They obviously fly at different speeds and to different places, so why do they almost always arrive at breakfast? Several scenes show hundreds of them arriving at the same time, so it's unlikely to be a coincidence.
We know that the Daily Prophet delivery owls always arrive at breakfast time regardless of where they're delivering to, as seen early on in Philosopher's Stone when one arrives at the shack to deliver Hagrid's copy. This is in keeping with Muggle post, which (at least in the UK) is almost always delivered in the morning.
It's a reasonable assumption, then, that any other delivery owls are redirected to the Owlery upon arrival, and are only allowed to make their deliveries at breakfast time, once the Daily Prophet owls arrive. That way, all the deliveries are made in one go, instead of having owls coming and going constantly and potentially disrupting lessons.
There's also the added convenience that, during breakfast, everyone's guaranteed to be in the Great Hall, so the owls don't have to fly all over Hogwarts in search of whoever it is they're delivering to.

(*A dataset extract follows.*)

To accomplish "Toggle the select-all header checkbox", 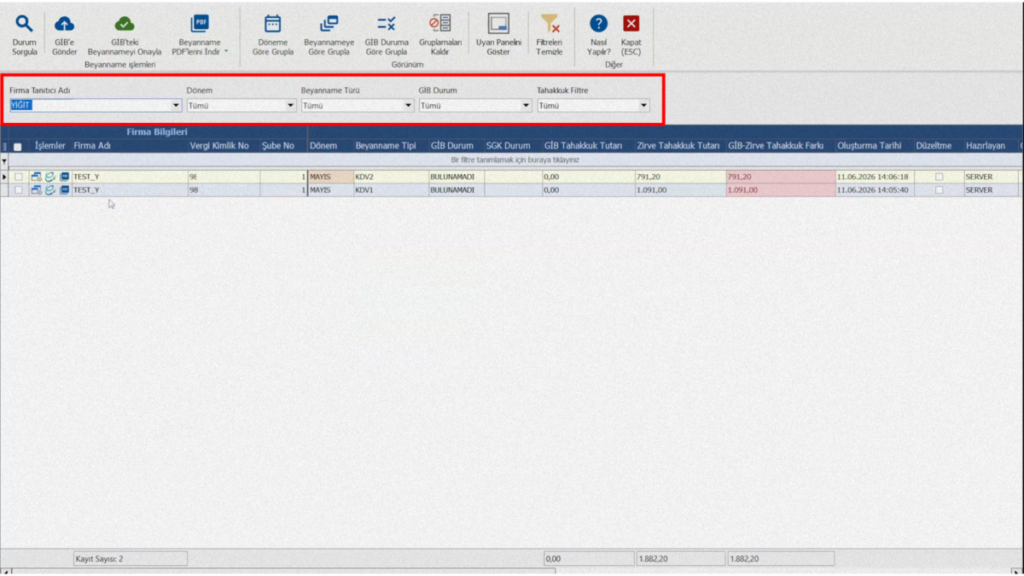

I don't believe there is any canon answer for this. But I assume that the owls have been deliberately scheduled to arrive at breakfast. And I think that that is a highly reasonable time. Consider: All of the students are gathered together in one central location, so the owl visits can be well-managed, plus the hall has a high ceiling reducing the crowding effect of so many owls arriving at once. The students have just woken up and so are relatively fresh-minded, and not yet distracted by coursework, so they can pay better attention to the contents of their letters, and have a whole day to absorb them. Arriving at lunch is less appropriate because students likely have less time between classes and are more absorbed in the learning process; dinner even less so since everyone is unwinding after the daily stress.
Also, where else could the owls deliver their letters to? It is certainly a bad idea to allow them to disrupt classes in progress; it would be chaos having owls try to find their delivery targets in the halls between classes, and the dormitories are inaccessible (how would an owl give the Fat Lady of Gryffindor tower the password??).
Of course, one could ask why Hogwarts doesn't provide proper mailboxes. I think this can be chalked up to 'the magic community doesn't do things the muggle way' and 'J.K. Rowling wants readers to find the wizarding world charming'.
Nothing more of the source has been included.